Many neuroscientific studies of structural and functional brain networks that compare abused and non-abused children demonstrate the significant results of childhood sexual abuse. These studies have uncovered electrophysiological brain changes such as abnormal neurophysiological interactions (5,6), altered brain structure, and deregulated brain activation to stimuli (7). In addition to the anatomical and electrophysiological consequences, abused children show significant cognitive impairments that can impact their future life trajectories as they emerge into adulthood (8). Psychiatric disorders also are more common in abused children (9). Often children who have been sexually abused develop behaviors that lead to disruptive relationships within their families. They may also engage in self-harm or other aberrant behaviors and sometimes become perpetrators of abuse as a result of their early experiences of helplessness and fear (10,11). When these adults gain power and authority, they can extend their aggression to unsuspecting innocent victims. Other data suggest that the individuals most vulnerable to abuse are those who are mentally or physically compromised (12). Sexual abuse often occurs when the vulnerable have no resources, particularly when they are entrusted to unsuspected abusers.
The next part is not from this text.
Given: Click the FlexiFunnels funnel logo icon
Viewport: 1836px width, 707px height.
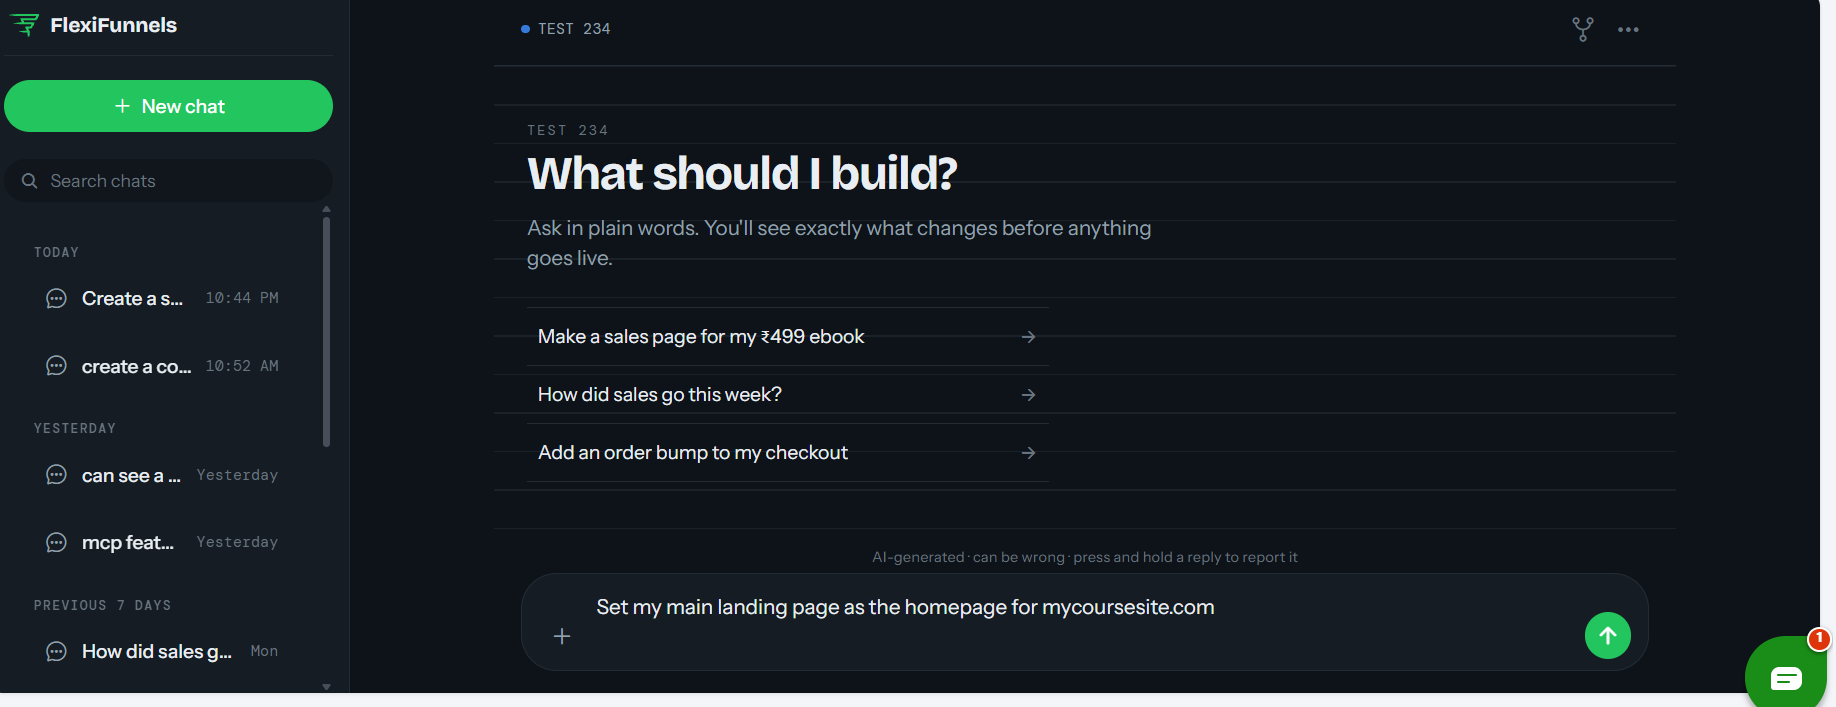Looking at the screenshot, I should pyautogui.click(x=25, y=25).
Such cases have come to light in the recent reports of clerical sexual abuse where clergy use their spiritual authority to gain a person’s trust and confidence (13). Clergy naturally command authority and foster the trust that gives a potential abuser free access to power over another. Stories of clerical abuse and its tremendously damaging impact are surfacing throughout the world. For the abused, the abuse often lingers for many years, silently hijacking the choices and trajectories of their lives: in many cases, abuse dominates the lives of its victims because they feel helpless and shamed into silence (14). Often, victims will deny their trauma until investigations expose the abuse which, unfortunately, forces the victim to relive their painful memories and trauma.
Clearly, childhood sexual abuse significantly changes its victim’s brain and alters its function, cognition, and emotion. Admittedly, abuse has differing effects that depend on an individual’s genetic vulnerabilities and familial support. Nevertheless, the abused often confront the additional challenges of shame and society’s belief that partial guilt rests with the victim. Therefore, to help victims heal, we must vigorously challenge the humiliation that still exists in the public narrative. They deserve the chance to strive for independence and a trauma-free future by regaining their integrity through familial and societal reconciliation.